Diarmuid Hampsey, Steven’s step-father, discovered his body when he entered his flat at around 11pm on October 27, last year.

He described the moment he discovered his step-son’s body: “I could see him from the hall. He was sitting in an upright position and there was no response when I called his name.

“I knew by the look on his face and the colour of his body it was all over.”

Mr Hampsey said he then went outside and rang 999 to report his death.

Dr Michael Healy, Steven’s GP, said that he had been drug and alcohol dependant and had been prescribed a number of different medications for depression, anxiety, stomach problems, back pain, asthma and hay fever. He had also been prescribed sleeping tablets, which were later stopped, but he admitted to his doctor he was buying them or taking relatives’ pills.

However, Dr Healy said that Steven had ‘made it clear’ that he did not have suicidal thoughts and the intervals between his requests for medication were standard.

Coroner McGurgan added: “I am dealing with a tidal wave of deaths involving young people and drugs.

“They can buy them off the internet and there’s no way to police this. You just cannot take drugs that are not prescribed by your doctor. If you are going to do this, you are going to end up dead.”

The pathologist that carried out the post-mortem on Steven’s body confirmed that he had 11 different types of drugs in his system; most were prescription drugs including Diazepam, Morphine and Codeine, however, cocaine was also detected.

The pathologist said that although each of the drugs was not present in high levels, the combination of them caused complications causing respiratory difficulties aggravated by pre-existing bronchopneumonia.

Coroner McGurgan remarked that he had ‘never come across a case where there were so many drugs in a person’ but that he was ‘satisfied it was an accident and that Steven did not intend to take his own life’.

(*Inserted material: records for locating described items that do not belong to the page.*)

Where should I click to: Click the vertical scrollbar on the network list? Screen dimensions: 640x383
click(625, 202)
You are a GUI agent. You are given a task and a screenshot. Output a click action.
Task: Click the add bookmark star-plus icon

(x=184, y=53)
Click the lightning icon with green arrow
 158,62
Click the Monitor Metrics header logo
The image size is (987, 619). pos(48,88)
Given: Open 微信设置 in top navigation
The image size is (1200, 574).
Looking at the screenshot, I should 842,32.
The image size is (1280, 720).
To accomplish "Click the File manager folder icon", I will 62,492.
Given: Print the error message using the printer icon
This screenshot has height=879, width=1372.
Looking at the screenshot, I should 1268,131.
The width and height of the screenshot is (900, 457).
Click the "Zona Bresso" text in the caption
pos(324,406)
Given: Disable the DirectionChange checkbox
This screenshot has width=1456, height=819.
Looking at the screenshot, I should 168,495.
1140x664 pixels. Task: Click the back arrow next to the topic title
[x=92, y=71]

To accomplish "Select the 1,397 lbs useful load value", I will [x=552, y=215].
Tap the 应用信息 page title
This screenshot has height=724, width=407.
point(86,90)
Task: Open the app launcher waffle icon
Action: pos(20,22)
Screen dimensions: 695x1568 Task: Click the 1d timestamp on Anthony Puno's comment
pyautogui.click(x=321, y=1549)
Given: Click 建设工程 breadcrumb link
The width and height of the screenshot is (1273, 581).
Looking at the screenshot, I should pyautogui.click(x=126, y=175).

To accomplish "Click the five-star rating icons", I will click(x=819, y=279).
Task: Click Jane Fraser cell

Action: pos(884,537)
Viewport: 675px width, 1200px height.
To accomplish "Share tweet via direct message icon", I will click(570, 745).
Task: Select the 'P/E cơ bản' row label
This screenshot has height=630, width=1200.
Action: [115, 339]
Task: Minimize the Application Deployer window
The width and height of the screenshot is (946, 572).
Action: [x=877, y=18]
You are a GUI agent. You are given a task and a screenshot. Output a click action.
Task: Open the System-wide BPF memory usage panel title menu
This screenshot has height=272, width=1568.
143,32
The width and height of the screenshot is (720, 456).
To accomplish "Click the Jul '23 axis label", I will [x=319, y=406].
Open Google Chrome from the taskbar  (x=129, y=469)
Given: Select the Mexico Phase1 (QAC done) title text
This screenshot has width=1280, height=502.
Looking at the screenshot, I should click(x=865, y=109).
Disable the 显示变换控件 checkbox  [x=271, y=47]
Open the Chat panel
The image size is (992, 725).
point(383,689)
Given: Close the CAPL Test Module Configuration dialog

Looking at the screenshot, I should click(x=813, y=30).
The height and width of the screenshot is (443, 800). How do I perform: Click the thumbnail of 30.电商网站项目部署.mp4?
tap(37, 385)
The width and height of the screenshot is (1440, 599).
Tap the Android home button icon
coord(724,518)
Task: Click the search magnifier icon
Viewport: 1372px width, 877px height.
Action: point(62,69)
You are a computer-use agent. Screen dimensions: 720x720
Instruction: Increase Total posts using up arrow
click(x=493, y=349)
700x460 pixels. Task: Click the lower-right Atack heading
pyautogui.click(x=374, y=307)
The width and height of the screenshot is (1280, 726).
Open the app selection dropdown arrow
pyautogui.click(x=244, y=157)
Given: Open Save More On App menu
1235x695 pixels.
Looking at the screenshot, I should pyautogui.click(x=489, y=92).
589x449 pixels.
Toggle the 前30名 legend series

He commended Ms Coyle and her partner, Mr Hampsey, for the ‘dignity and fortitude’ with which they had faced ‘having to relive the trauma of the loss of Steven’.

He continued: “I hope other families out there listen and pay attention to what you have had to say. We are fighting a tide of drug abuse in Northern Ireland and there’s no doubt about it, if you start using drugs they will kill you.

He said: “I cannot give any stronger a message than that you must stop messing with drugs. Society needs to realise that it’s losing its young people, particularly to prescription drugs.”

The coroner offered his sincere condolences to the family and added: “I hope whoever takes the time to read about this inquest will sit up and realise they need to stop taking drugs.”